Ночью вдруг просыпался Уклейкин от мягкого внутреннего толчка и уже не мог заснуть. Это было знакомое ощущение сердечной слабости. Когда припадок усиливался и не хватало воздуха, Уклейкин садился на постели и тер грудь, у сердца, со свистом втягивая воздух. Выступала испарина, расширялись зрачки и устало глядели в темноту. И тянулась ночь. И никто не отзывался на вздохи. А Матрена лежала на спине, положив руки на живот, словно защищала живущее и трепыхающееся в ней, никому не нужное и все же готовящееся отделиться от нее и жить.

— А-а-ах… — тяжело вздыхал Уклейкин. — Господи… .

..Чи-чи, чи-чи, чи-чи… — перебоем отвечал маятник.

— Что, брат, нахохлился? — спрашивал иногда вечером Синица. — Аль час твой подходит?

— А ну… Хоть бы сдохнуть.

— Ну, сдохнуть-то всегда успеешь… Еще поживем!

— Не видать ничего.

Как-то, в чайной, знакомый самоварщик Крючков спросил, посмеиваясь:

— Живет жилец-то?

— Живет. А что?

— Да н-ничего… Еще не согнал?

— А за что мне его гнать?

— Да, конешно… ежели не за что…

— Ну и… нечего!

А на сердце легло.

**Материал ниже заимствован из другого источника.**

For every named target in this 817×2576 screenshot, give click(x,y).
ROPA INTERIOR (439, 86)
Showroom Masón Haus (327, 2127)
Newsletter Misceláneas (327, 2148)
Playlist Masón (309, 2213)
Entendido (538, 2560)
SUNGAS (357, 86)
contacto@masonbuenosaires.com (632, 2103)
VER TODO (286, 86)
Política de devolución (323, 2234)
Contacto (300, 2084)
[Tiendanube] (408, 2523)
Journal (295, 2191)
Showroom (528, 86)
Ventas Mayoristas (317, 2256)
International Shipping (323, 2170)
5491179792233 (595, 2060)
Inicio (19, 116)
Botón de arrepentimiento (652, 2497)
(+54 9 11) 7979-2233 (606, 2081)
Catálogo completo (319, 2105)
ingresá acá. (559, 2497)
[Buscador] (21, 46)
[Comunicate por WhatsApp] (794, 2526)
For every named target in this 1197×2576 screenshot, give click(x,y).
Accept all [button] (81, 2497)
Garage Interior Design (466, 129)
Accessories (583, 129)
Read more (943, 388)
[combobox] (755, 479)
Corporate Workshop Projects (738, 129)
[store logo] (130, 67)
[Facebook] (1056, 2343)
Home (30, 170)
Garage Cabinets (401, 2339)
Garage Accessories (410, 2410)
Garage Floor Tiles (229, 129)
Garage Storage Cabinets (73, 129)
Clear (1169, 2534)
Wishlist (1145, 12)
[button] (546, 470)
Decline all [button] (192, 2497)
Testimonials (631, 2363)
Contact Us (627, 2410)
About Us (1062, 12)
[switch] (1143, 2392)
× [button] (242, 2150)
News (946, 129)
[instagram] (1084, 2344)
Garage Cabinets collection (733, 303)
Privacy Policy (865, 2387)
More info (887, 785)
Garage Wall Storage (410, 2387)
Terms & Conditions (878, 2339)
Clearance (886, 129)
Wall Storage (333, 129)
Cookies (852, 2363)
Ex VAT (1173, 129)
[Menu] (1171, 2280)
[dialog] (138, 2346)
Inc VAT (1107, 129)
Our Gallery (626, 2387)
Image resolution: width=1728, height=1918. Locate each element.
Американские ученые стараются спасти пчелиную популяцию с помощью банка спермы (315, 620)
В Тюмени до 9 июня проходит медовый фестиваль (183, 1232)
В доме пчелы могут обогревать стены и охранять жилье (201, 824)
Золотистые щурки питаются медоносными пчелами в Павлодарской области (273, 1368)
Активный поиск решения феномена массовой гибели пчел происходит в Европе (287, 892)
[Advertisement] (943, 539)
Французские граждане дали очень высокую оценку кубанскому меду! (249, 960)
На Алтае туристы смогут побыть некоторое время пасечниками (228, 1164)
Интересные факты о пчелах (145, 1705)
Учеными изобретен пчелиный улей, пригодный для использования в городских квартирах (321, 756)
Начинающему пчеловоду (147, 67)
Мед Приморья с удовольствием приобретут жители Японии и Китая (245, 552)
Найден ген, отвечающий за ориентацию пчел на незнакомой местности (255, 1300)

Кое-что вспомнилось: белая майская ночь.

После разговора ходил мрачный, не разговаривал ни с женой, ни с Синицей, а поглядывал исподлобья, стараясь уловить что-нибудь, и думал, думал.

И уже чувствовал он, что все хорошее, что бережно носил и таил в себе, что когда-то ночью пришло к нему, обожгло и заставило «поддержаться», — выбирается из него. И нельзя удержать. В душу ползла пустота, что делала жизнь без выхода, от которой он и хотел уйти куда-нибудь, где бы ни пути ни дороги не было, а так… лес.

И чувствовал он, что близок час его, как говорил Синица, и не стоит «выдерживать», потому что все равно ничего не видать.

XXII

И пришел день. Пришел дождливый день.

Возвращались депутаты.

Ходит, ходит по крыше дождик, ползает, царапается в водостоках. Прыгают пузыри в лужах. Плывут в мутной сетке телеги, хоронятся под мокрые рогожи мужики. Куры намокли и рядками жмутся по стенкам. А дождик ходит, ходит по крыше.

Уже не сиделось на липке и вываливалась работа. И, не сказав никому — куда, Уклейкин пошел на воздух.

Одну секунду задержался он на пороге лавки, постоял, оглянулся. Но все кругом заволокла мутная, постукивающая сетка дождя.

И тут же, у лавки, запрокинув голову, пил, глядя в небо.

— На парах гонишь? — сказал знакомый кузнец. — Наверстывай, брат… Насквозь прохватывает.

«А теперь домой», — уговаривал себя Уклейкин, зная, что пойдет домой, повертится и придет назад.

А когда отворял дверь, услышал, как Матрена в комнатке жильца кричала:

— А теперь на шлюху променял?!

— Сама-то кто… — лениво отзывался Синица.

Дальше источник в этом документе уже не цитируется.